• **EXERCISE MATERIAL**
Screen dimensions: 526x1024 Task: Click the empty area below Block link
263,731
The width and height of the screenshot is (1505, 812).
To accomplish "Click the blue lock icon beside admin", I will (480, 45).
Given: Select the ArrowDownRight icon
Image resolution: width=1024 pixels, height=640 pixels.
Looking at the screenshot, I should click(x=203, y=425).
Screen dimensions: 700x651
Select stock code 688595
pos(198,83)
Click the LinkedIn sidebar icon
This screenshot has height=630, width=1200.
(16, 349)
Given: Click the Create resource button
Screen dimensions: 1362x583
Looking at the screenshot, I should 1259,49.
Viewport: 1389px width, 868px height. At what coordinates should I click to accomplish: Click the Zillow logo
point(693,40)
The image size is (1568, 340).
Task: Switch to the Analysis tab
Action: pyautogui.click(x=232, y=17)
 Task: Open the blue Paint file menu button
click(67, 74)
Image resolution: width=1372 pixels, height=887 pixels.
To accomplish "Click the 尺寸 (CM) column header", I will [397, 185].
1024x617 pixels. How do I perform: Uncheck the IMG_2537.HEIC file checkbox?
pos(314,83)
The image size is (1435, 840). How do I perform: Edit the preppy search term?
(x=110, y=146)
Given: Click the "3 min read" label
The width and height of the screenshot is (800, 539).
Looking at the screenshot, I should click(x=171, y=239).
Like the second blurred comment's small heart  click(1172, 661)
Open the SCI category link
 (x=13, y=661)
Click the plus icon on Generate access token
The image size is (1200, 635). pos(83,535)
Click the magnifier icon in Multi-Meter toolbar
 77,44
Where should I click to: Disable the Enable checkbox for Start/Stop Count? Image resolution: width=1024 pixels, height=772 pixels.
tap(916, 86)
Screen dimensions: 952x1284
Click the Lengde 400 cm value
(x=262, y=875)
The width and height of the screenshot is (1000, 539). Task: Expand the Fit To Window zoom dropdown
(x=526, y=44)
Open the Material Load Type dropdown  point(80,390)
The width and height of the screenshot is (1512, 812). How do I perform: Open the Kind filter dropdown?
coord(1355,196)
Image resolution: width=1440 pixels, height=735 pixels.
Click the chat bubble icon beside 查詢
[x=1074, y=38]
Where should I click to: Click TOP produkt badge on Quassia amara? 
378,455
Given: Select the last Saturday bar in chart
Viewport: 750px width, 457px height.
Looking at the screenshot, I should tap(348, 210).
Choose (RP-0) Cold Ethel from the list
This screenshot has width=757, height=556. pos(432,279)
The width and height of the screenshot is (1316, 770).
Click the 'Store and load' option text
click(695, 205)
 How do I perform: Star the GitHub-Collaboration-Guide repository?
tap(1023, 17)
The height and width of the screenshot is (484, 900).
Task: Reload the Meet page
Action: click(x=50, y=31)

• **EXERCISE OBJECTIVE**
Reproduce all of the material above verbatim, line for line, with no alterations, omissions, or additions.

• **COMPLETE OUTPUT**
Screen dimensions: 526x1024 Task: Click the empty area below Block link
263,731
The width and height of the screenshot is (1505, 812).
To accomplish "Click the blue lock icon beside admin", I will (480, 45).
Given: Select the ArrowDownRight icon
Image resolution: width=1024 pixels, height=640 pixels.
Looking at the screenshot, I should click(x=203, y=425).
Screen dimensions: 700x651
Select stock code 688595
pos(198,83)
Click the LinkedIn sidebar icon
This screenshot has height=630, width=1200.
(16, 349)
Given: Click the Create resource button
Screen dimensions: 1362x583
Looking at the screenshot, I should 1259,49.
Viewport: 1389px width, 868px height. At what coordinates should I click to accomplish: Click the Zillow logo
point(693,40)
The image size is (1568, 340).
Task: Switch to the Analysis tab
Action: pyautogui.click(x=232, y=17)
 Task: Open the blue Paint file menu button
click(67, 74)
Image resolution: width=1372 pixels, height=887 pixels.
To accomplish "Click the 尺寸 (CM) column header", I will [397, 185].
1024x617 pixels. How do I perform: Uncheck the IMG_2537.HEIC file checkbox?
pos(314,83)
The image size is (1435, 840). How do I perform: Edit the preppy search term?
(x=110, y=146)
Given: Click the "3 min read" label
The width and height of the screenshot is (800, 539).
Looking at the screenshot, I should click(x=171, y=239).
Like the second blurred comment's small heart  click(1172, 661)
Open the SCI category link
 (x=13, y=661)
Click the plus icon on Generate access token
The image size is (1200, 635). pos(83,535)
Click the magnifier icon in Multi-Meter toolbar
 77,44
Where should I click to: Disable the Enable checkbox for Start/Stop Count? Image resolution: width=1024 pixels, height=772 pixels.
tap(916, 86)
Screen dimensions: 952x1284
Click the Lengde 400 cm value
(x=262, y=875)
The width and height of the screenshot is (1000, 539). Task: Expand the Fit To Window zoom dropdown
(x=526, y=44)
Open the Material Load Type dropdown  point(80,390)
The width and height of the screenshot is (1512, 812). How do I perform: Open the Kind filter dropdown?
coord(1355,196)
Image resolution: width=1440 pixels, height=735 pixels.
Click the chat bubble icon beside 查詢
[x=1074, y=38]
Where should I click to: Click TOP produkt badge on Quassia amara? 
378,455
Given: Select the last Saturday bar in chart
Viewport: 750px width, 457px height.
Looking at the screenshot, I should tap(348, 210).
Choose (RP-0) Cold Ethel from the list
This screenshot has width=757, height=556. pos(432,279)
The width and height of the screenshot is (1316, 770).
Click the 'Store and load' option text
click(695, 205)
 How do I perform: Star the GitHub-Collaboration-Guide repository?
tap(1023, 17)
The height and width of the screenshot is (484, 900).
Task: Reload the Meet page
Action: click(x=50, y=31)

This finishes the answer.